DKW RT 125
The RT 125 was a German two-stroke motorcycle made by DKW in Zschopau in the 1930s, IFA and MZ in the 1950s and early 1960s, and DKW in Ingolstadt in the 1950s and 1960s. "RT" stands for "Reichstyp" or "National Model".
In the 1930s DKW pioneered the Schnürle two-stroke loop scavenging process to dispense with the use of a deflector piston and improve efficiency of the combustion chamber. DKW also developed a highly efficient arrangement of transfer ports. These two features were included in the RT 125 to great commercial advantage. Competitor companies such as Adler and TWN copied the adoption of flat-topped pistons and strove to develop equally transfer port arrangements without infringing DKW's patent.
Copies and variants
Copies of the RT 125 were built by at least eight different entities in at least six countries.
Royal Enfield WD/RE
In 1938, after the German government discovered that RS Stokvis en Zonen, the Dutch importer of DKW motorcycles, had Jewish directors, they forced DKW to remove their franchise from the company.
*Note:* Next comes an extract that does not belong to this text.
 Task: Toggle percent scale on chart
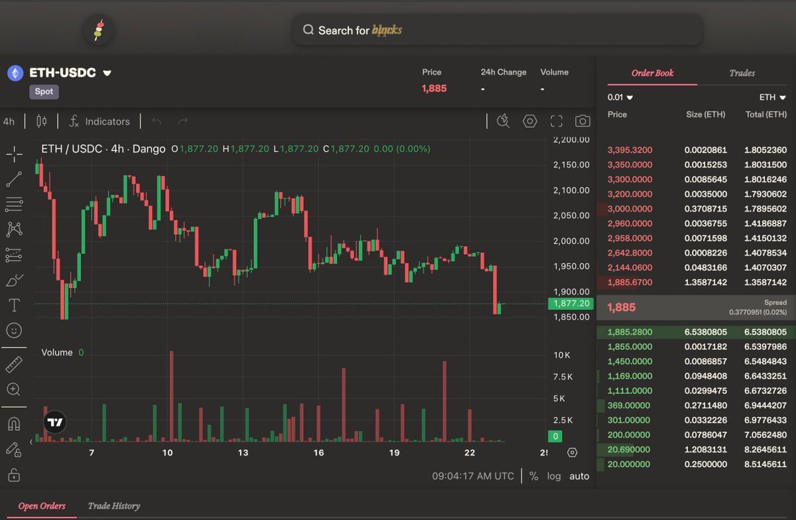[x=534, y=476]
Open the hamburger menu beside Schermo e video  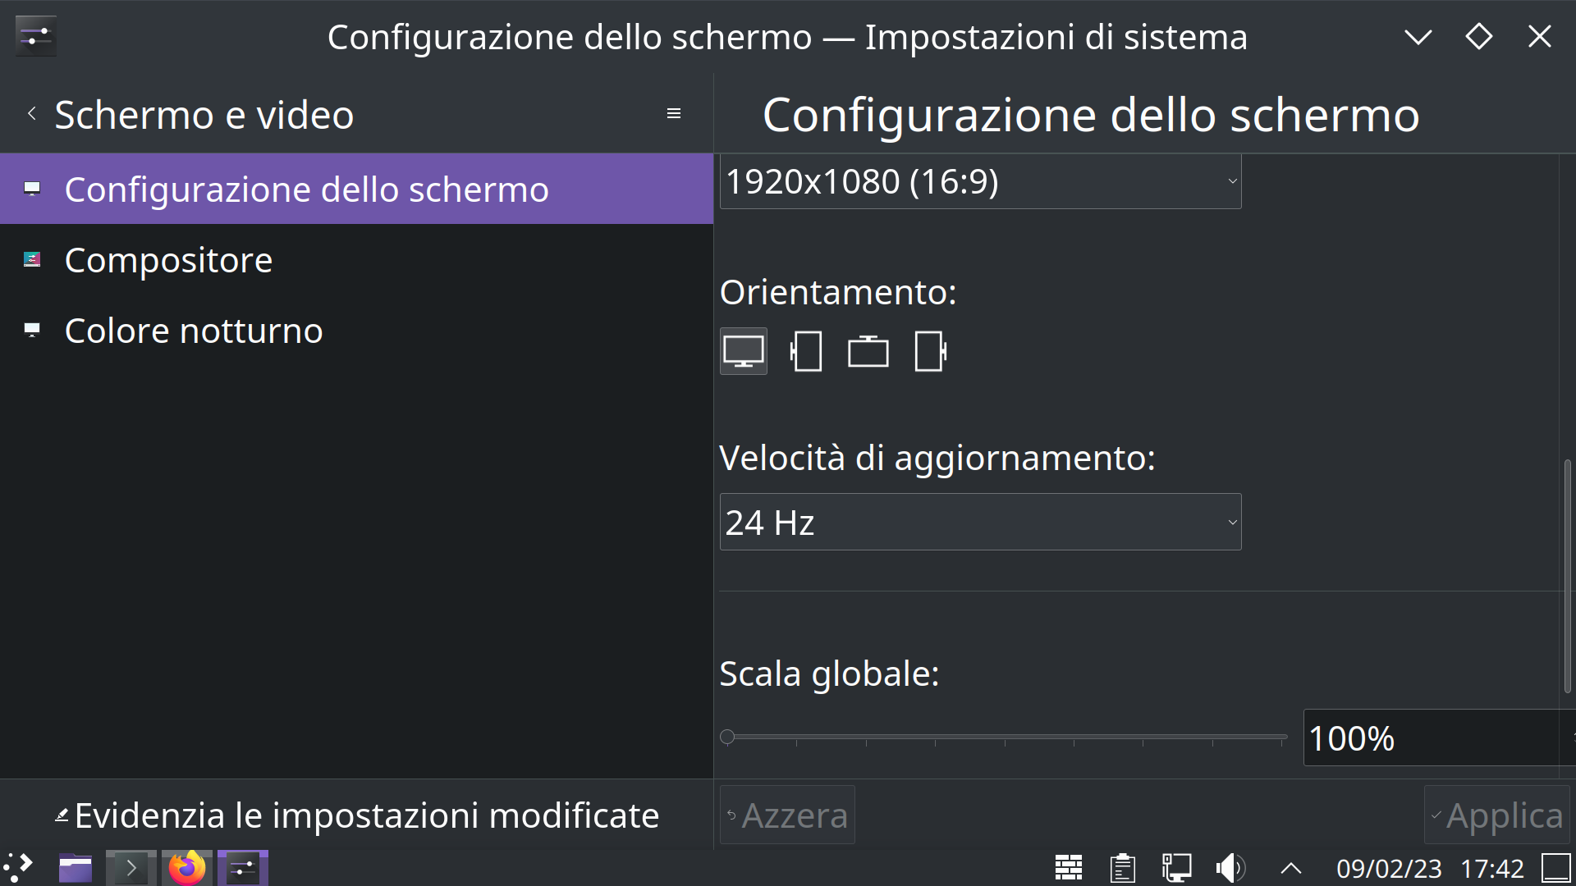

The RT 100, a smaller version of the RT 125, had been popular in the Netherlands, and RS Stokvis en Zonen commissioned Royal Enfield to make a motorcycle just like the RT 100. The resulting motorcycle, the Royal Enfield RE, copied the frame and front suspension of the RT 100, but its engine did not use Schnürle loop scavenging because Royal Enfield did not know about the system. The engine size was increased to 125 cc to improve the power output. Few were made before production stopped in October 1939, when Royal Enfield converted its factory to war production.
After a demonstration of the capability of the DKW RT 100, the War Department ordered a military version of the RE, designated the WD/RE, for use with airborne troops. This version, nicknamed the "Flying Flea" featured rigid forks and folding footrests and controls, including handlebars. Because Royal Enfield could not provide enough WD/REs to satisfy the demands of the military, the James Cycle Co was commissioned to build the ML, a Villiers-powered version of the Flying Flea. Royal Enfield and James both built civilian versions after the war.
After World War II the Soviet Union took plans, tooling and even several dozen personnel as war reparations to MMZ in Moscow (later transferred to MMVZ and SMZ) and to a factory in Kovrov, and produced copies of the RT 125 as the M1A Moskva and K-125 respectively. WFM of Poland made a modified version of the RT 125 (under SHL 125 and Sokół 125 brands), developed into 125/175 cc family motorcycles, produced until 1985. RT 125 plans were also taken to the United Kingdom where they became the basis of the BSA Bantam, and to the USA where they formed the basis of the Harley-Davidson "Hummer".
|RT 125-based motorcycles from war reparations|
Postwar German production: DKW and MZ
After the Second World War, DKW's factories in Zschopau were in the Soviet occupation zone. As such, they were under the control of the Soviet Union until they were handed over to the government of East Germany. The factory continued production of the RT 125 under the MZ (Motorradwerk Zschopau) brand into the 1950s.
Meanwhile, DKW had reorganized itself in Ingolstadt, where it began production of the RT 125W (for "West") in 1949. Variants of the RT 125W, usually with larger engines, were in production throughout the 1950s.
|Postwar German RT 125s|
In the 1950s, after reestablishing themselves as manufacturers of musical instruments, Nippon Gakki decided to use the manufacturing equipment left over from wartime production to make motorcycles. Since the copyright on the RT 125 had been voided by the Allies, the company reverse engineered it as the basis for their first motorcycle. Nippon Gakki formed the Yamaha Motor Company in 1955 to build their copy of the RT 125 as the Yamaha YA-1, which was in production from 1955 to 1958. The YA-1 inherited design characteristics of RT 125 and, due to its thin body and chestnut brown tank, was affectionately nicknamed the Aka-tombo (赤トンボ?, "Red Dragonfly").